HR. CardColm
Colm Mulcahy, of Spelman College in Atlanta, joins us to share his ice cream trick from his CardColm mathematical card trick column on the MAA website! You’re invited to explain how this works in the comments below.
Colm also shares a quick puzzle, tweeted on his What Would Martin Gardner Tweet feed @WWMGT. And finally we touch on the Gathering For Gardner and the Celebration of Mind, held all over the world around the time of Martin Gardner’s birthday, October 21.
And at last we get around to answering our quiz from a few weeks ago. There are indeed two solutions for correctly filling in the blanks in:
The number of 1’s in this paragraph is ___; the number of 2’s is ___; the number of 3’s is ____; and the number of 4’s is ___.
[spoiler] namely (3,1,3,1) and (2,3,2,1) [/spoiler]
We can vary this puzzle at will, asking
The number of 1’s in this paragraph is ___; the number of 2’s is ___; ….. and the number of N’s is ___.
For N=2 or 3, there are no solutions (Asking that all the numbers we fill in are between 1 and N); for N=4 there are two. For N=5 there is just one, for N=6 there are none and beyond that there is just one. I think we’ll let the commenters explain that.
But here’s the cool thing.
One way to approach the problem is to try filling in any answer at all, and then counting up what we have, filling that in, and repeating. Let’s illustrate, but first stipulate that we’ll stick with answers that are at least plausible– you can see that the total of all the numbers we fill in the blanks has to be 2N (since there are 2N total numbers in the paragraph).
So here’s how this works. Suppose our puzzle is:
There are ___ 1’s;___ 2’s; ___ 3’s; ___ 4’s; ___ 5’s
Let’s pick a (bad) solution that totals 10, say, (2,4,1,2,1). So we fill in:
There are __2_ 1’s; __4_ 2’s; _1__ 3’s; __2_ 4’s; _1__ 5’s
That’s pretty wrong! There are actually three 1’s in that paragraph, three 2’s; at least there is just one 3, and two 4’s and one 5. In any case this gives us another purported solution to try: (3,3,1,2,1). Let’s fill that in:
There are __3_ 1’s; __3_ 2’s; _1__ 3’s; __2_ 4’s; _1__ 5’s
That attempt actually does have three 1’s; but has only two 2’s; it does have three 3’s but only one 4 and one 5. So let’s try (3,2,3,1,1):
There are __3_ 1’s; __2_ 2’s; _3__ 3’s; __1_ 4’s; _1__ 5’s
Lo and behold that works! We do in fact have three 1’s; two 2’s; three 3’s and yes, one 4 and one 5.
So we can think of it this way: filling in a purported solution and reading off what we actually have gives another purported solution.
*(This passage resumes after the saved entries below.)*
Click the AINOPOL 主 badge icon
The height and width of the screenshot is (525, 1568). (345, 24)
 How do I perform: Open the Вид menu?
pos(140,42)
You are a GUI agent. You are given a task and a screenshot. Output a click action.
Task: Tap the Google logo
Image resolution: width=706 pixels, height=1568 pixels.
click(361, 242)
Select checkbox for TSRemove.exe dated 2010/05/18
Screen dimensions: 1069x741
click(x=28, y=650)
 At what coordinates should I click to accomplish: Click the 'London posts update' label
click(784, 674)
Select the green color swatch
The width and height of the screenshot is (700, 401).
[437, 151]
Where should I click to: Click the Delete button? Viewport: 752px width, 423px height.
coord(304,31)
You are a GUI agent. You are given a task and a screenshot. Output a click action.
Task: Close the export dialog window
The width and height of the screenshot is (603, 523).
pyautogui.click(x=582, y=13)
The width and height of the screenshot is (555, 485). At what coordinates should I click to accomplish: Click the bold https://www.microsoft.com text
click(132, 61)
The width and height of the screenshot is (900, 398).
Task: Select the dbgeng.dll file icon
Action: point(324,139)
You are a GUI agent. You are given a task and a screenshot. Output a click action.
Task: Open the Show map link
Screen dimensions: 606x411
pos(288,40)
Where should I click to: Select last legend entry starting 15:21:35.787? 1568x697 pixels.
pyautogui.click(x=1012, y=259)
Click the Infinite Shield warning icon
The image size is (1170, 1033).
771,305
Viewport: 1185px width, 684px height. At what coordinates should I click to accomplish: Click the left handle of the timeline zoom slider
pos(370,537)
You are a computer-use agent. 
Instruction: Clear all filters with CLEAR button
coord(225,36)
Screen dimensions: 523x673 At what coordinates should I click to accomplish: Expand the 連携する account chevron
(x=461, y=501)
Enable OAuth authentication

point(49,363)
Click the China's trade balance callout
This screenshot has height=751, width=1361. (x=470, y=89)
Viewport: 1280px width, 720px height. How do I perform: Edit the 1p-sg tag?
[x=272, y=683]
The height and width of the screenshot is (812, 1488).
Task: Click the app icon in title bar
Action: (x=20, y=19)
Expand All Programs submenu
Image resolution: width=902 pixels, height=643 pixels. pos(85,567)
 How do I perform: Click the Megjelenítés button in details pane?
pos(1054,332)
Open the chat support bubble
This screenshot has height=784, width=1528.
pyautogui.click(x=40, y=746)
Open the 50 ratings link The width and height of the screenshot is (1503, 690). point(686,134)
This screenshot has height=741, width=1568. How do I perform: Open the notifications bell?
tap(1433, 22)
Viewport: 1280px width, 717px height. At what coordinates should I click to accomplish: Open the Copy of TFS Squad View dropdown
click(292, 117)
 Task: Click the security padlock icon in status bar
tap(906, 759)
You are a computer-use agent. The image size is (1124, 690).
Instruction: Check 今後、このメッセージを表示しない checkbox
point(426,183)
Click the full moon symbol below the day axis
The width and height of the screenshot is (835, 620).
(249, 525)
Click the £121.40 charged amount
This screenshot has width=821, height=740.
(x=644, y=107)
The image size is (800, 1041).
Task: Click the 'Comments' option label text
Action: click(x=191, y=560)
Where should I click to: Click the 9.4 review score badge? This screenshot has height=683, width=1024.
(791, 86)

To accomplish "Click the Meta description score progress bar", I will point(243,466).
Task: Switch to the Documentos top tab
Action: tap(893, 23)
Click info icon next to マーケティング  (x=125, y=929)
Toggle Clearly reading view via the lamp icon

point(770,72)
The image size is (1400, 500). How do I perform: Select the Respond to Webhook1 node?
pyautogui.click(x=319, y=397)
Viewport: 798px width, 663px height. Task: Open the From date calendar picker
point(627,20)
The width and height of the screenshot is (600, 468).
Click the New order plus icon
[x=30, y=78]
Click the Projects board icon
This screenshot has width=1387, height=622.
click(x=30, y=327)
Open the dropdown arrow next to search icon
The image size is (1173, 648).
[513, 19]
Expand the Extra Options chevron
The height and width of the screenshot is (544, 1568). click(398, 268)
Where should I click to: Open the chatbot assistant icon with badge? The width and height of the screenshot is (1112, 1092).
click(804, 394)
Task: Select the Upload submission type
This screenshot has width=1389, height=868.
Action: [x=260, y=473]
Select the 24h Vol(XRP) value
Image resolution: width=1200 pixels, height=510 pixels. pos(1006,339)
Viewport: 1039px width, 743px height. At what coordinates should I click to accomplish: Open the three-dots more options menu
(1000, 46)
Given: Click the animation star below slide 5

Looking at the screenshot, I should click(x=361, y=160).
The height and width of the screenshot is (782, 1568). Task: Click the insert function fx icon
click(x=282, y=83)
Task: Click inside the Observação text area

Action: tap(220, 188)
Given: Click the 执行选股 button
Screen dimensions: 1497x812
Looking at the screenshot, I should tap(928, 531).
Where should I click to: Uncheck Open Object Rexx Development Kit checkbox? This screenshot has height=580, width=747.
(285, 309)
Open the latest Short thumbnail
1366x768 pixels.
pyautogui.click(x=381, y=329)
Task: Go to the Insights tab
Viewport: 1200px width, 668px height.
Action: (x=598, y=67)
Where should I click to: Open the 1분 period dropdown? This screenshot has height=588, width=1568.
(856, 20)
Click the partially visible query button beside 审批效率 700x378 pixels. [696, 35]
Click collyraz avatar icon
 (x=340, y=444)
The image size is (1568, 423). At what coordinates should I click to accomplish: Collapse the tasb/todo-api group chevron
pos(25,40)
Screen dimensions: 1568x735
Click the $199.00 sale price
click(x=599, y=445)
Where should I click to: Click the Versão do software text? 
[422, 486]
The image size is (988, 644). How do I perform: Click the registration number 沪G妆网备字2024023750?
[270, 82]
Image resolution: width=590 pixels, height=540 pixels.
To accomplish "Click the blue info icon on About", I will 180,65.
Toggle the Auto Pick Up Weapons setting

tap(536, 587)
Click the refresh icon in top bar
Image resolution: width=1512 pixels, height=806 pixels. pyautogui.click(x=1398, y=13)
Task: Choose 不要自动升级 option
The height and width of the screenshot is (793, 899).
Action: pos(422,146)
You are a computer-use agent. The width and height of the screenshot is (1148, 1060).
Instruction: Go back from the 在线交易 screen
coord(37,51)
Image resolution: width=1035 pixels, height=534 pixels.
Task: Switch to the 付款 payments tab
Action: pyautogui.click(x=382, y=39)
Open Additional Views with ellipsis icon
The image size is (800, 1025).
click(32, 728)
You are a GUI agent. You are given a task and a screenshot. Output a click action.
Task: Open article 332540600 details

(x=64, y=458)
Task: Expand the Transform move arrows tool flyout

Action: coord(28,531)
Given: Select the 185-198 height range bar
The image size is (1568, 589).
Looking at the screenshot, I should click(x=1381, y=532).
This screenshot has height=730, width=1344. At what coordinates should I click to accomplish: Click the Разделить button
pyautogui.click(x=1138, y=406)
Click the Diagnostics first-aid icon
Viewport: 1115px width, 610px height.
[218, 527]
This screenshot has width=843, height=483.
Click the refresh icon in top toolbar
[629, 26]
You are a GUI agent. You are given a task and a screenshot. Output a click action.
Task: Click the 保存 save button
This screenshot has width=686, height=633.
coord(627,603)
In this case (2,4,1,2,1) -> (3,3,1,2,1) -> (3,2,3,1,1) -> (3,2,3,1,1) etc,
We can keep following this process around, and if we ever reach a solution that gives back itself, we have a genuine answer, as we did here.
So here’s an interesting thing to think about.
First, find, for N>=7, a correct solution; and a pair of purported solutions A,B that cycle back and forth A->B->A->B etc.
Second, find a proof that this is all that can happen (unless I’m mistaken)– any other purported solution eventually leads into the correct one or that cycle.